The Day Facebook Disappeared (BGP and DNS for Devs)
· Jerwin Arnado
Archive note: this is a backdated post, written years later while rebuilding this site. It’s dated to the moment it covers, but the hindsight is real.
On October 4, Facebook didn’t go down. It went missing. For about six hours, Facebook, Instagram, WhatsApp, and Messenger ceased to exist as far as the internet was concerned — and in the Philippines, where Facebook effectively is the internet for millions (free data access included), the silence was total. Businesses that run entirely on FB pages went dark. Families’ only messaging channel vanished. GCash even saw traffic spikes as people, deprived of scrolling, apparently remembered errands.
The outage is the best networking lesson of the year, so let’s actually learn it.
What happened, in dev terms
During routine maintenance, a command audit tool failed to catch a bad command, which disconnected Facebook’s backbone — and then their BGP routes were withdrawn, which made their DNS unreachable, which made everything else unfixable.
Translation layer:
- BGP (Border Gateway Protocol) is how networks announce “the IP ranges for these services live here — route traffic to me.” It’s the internet’s address-exchange between providers. When Facebook’s routers withdrew those announcements, every router on Earth deleted its directions to Facebook. The servers were fine. There was simply no path to them.
- DNS translates
facebook.cominto IP addresses. Facebook runs its own authoritative DNS servers — which sat inside the IP ranges that had just vanished from the routing table. So even the lookup step died. To every device on the planet,facebook.comstopped resolving, full stop.

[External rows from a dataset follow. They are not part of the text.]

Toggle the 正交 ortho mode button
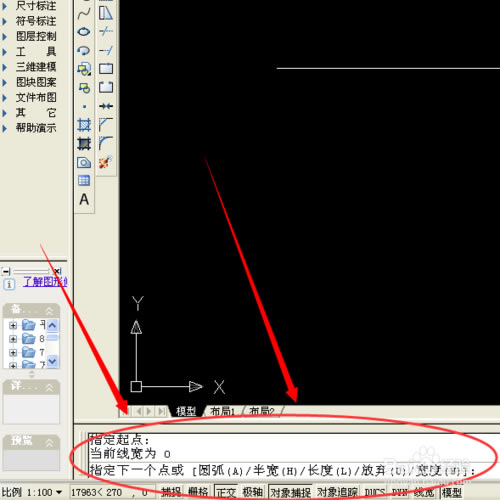 point(226,492)
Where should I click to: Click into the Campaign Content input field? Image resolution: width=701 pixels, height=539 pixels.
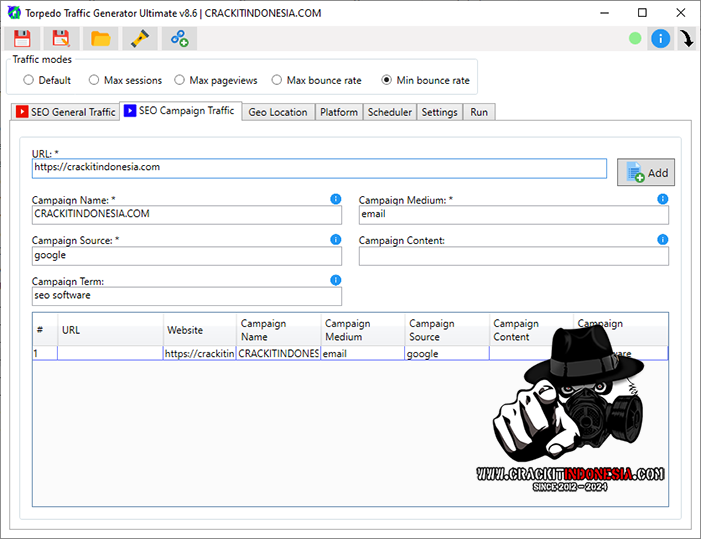pyautogui.click(x=513, y=256)
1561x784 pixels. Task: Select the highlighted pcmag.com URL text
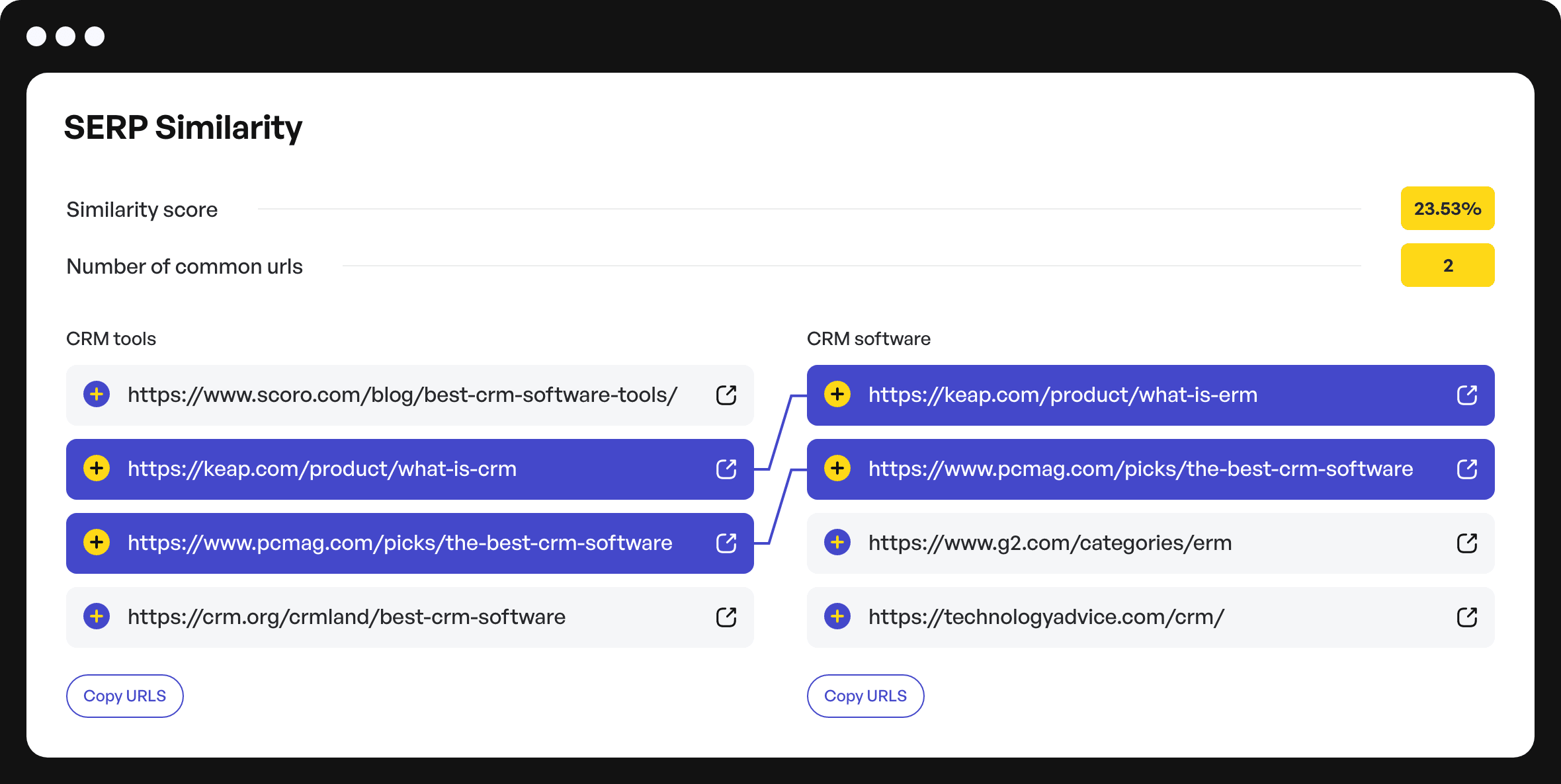pyautogui.click(x=400, y=543)
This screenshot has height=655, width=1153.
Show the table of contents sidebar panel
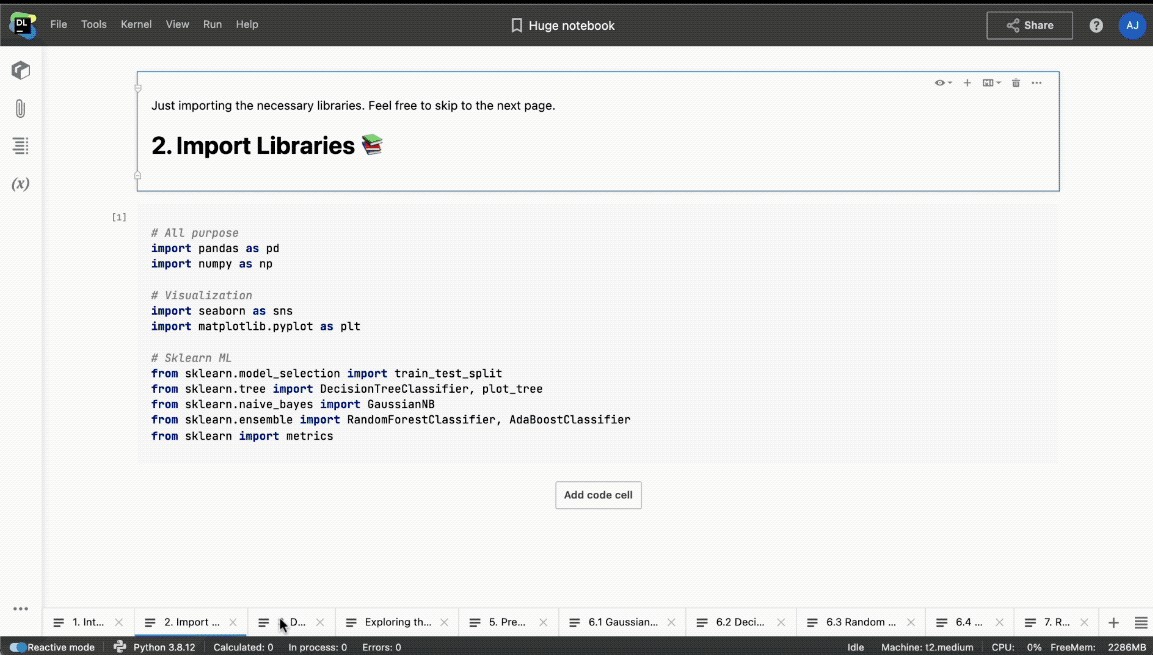pos(20,146)
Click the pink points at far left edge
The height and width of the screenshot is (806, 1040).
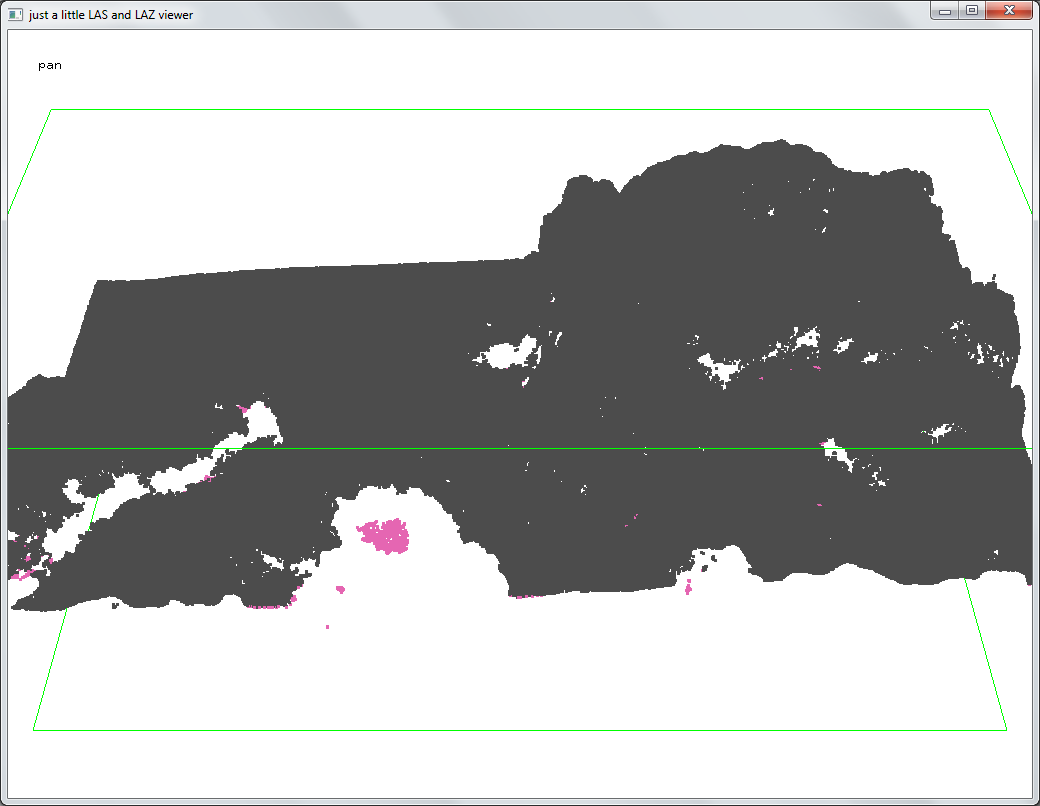point(20,574)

The brutal cascade: the engineers who could fix it relied on tools that ran on the same network that was down. Reports described staff unable to badge into buildings and server rooms because access control also lived behind the dead network. The fix required physically reaching routers.
The lessons, which apply at every scale
- Don’t host your recovery path inside the failure domain. Facebook’s DNS, internal tools, and door badges all depended on the thing that broke. The Laravel-scale version: your status page on the same server as the app, your deploy pipeline reachable only through the VPN that’s down, the database backup stored on the database server.

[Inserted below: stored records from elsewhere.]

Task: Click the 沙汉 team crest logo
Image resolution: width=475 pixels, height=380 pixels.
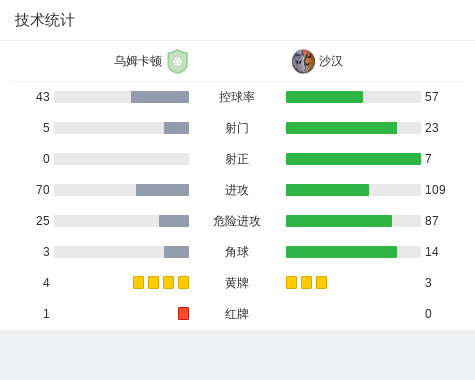Action: pos(303,61)
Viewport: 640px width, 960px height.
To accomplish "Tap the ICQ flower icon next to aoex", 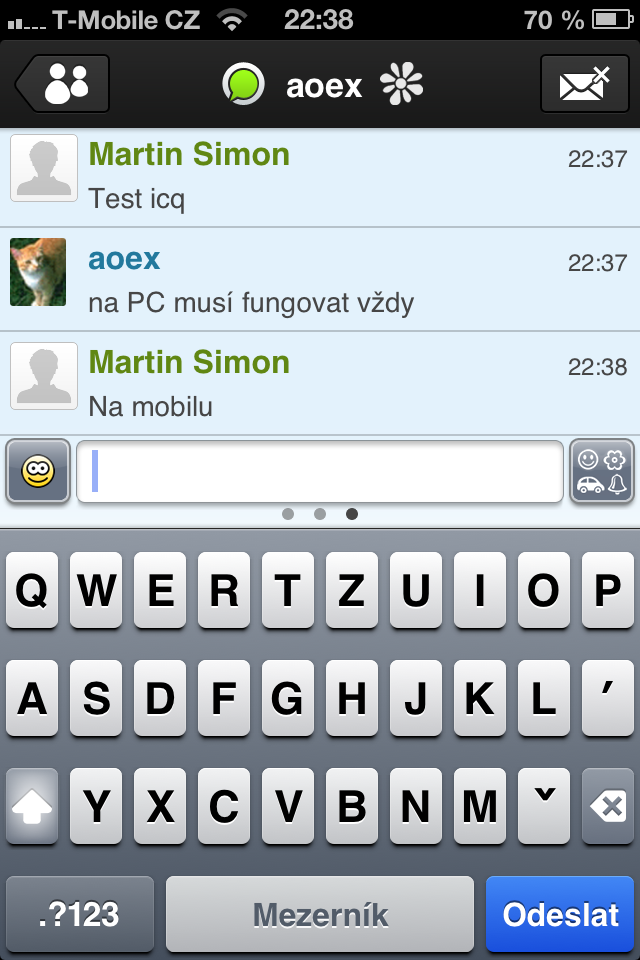I will (401, 84).
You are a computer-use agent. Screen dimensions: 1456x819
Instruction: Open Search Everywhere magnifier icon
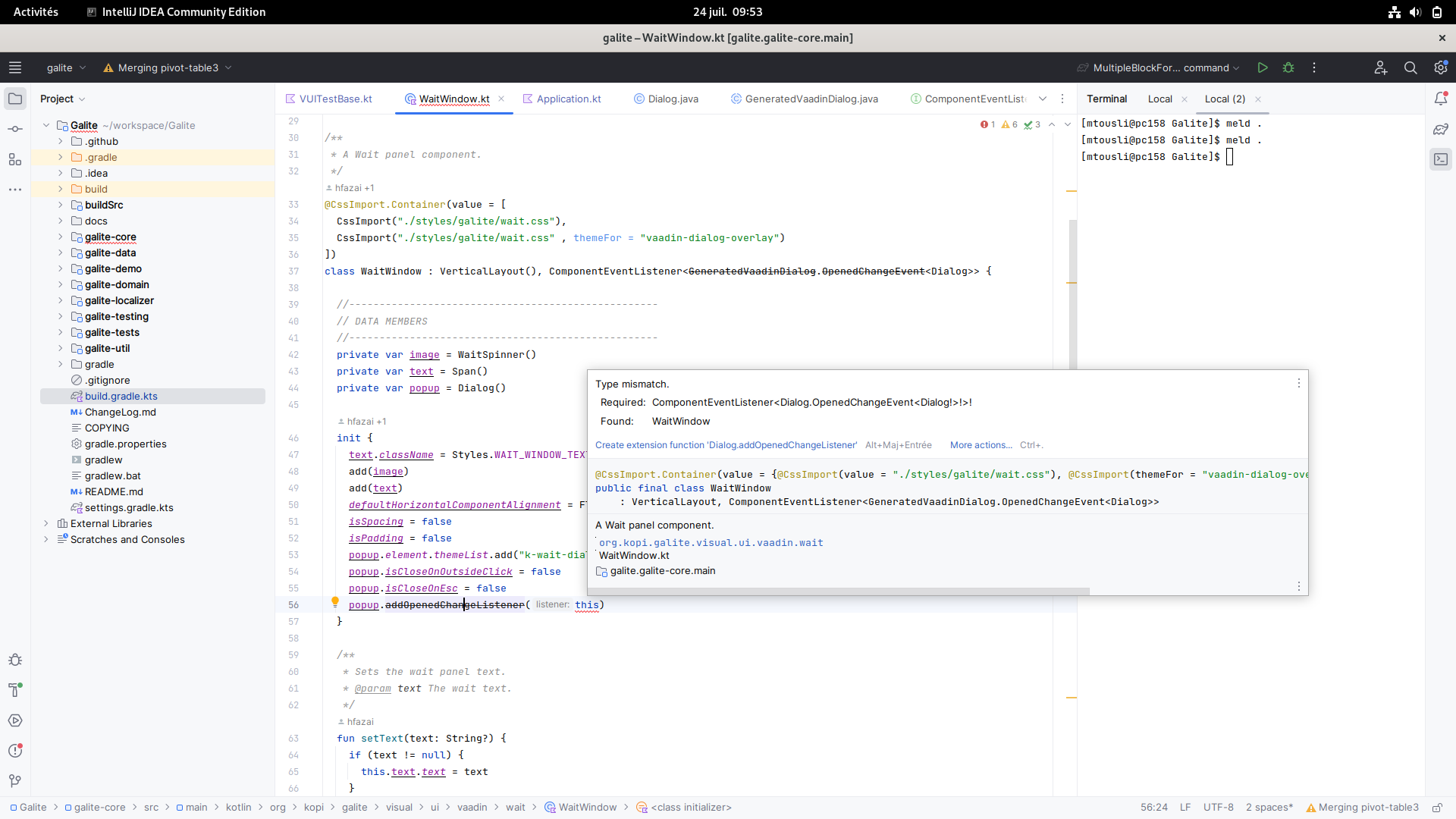coord(1410,67)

- Out-of-band access is not optional. Every serious system needs a way in that doesn’t depend on the system. For a homelab or a client server, that can be as humble as the hosting provider’s console and a printed runbook.
- Automation amplifies whatever you feed it. One bad command, dutifully propagated everywhere at machine speed. Guardrails on destructive operations — confirmation steps, canary rollouts, audit tools that actually audit — are worth their annoyance.
- Single platform = single point of failure, societal edition. The PH economy’s dependence on one company’s app stack went from think-piece topic to lived experience for six hours. For businesses: keep a second channel (even just SMS or email lists). For all of us: maybe don’t build the national commerce layer on one login.
The poetic detail: for six hours, the company that knows everything about everyone couldn’t be found by anyone. The internet kept working fine — it just genuinely, structurally, did not know where Facebook was. (Three weeks later the company renamed itself Meta, so the universe does have comedic timing.)
DNS and BGP run everything and nobody thinks about them until a day like this. Now you’ve thought about them. That’s the whole point of post-mortems — especially other people’s.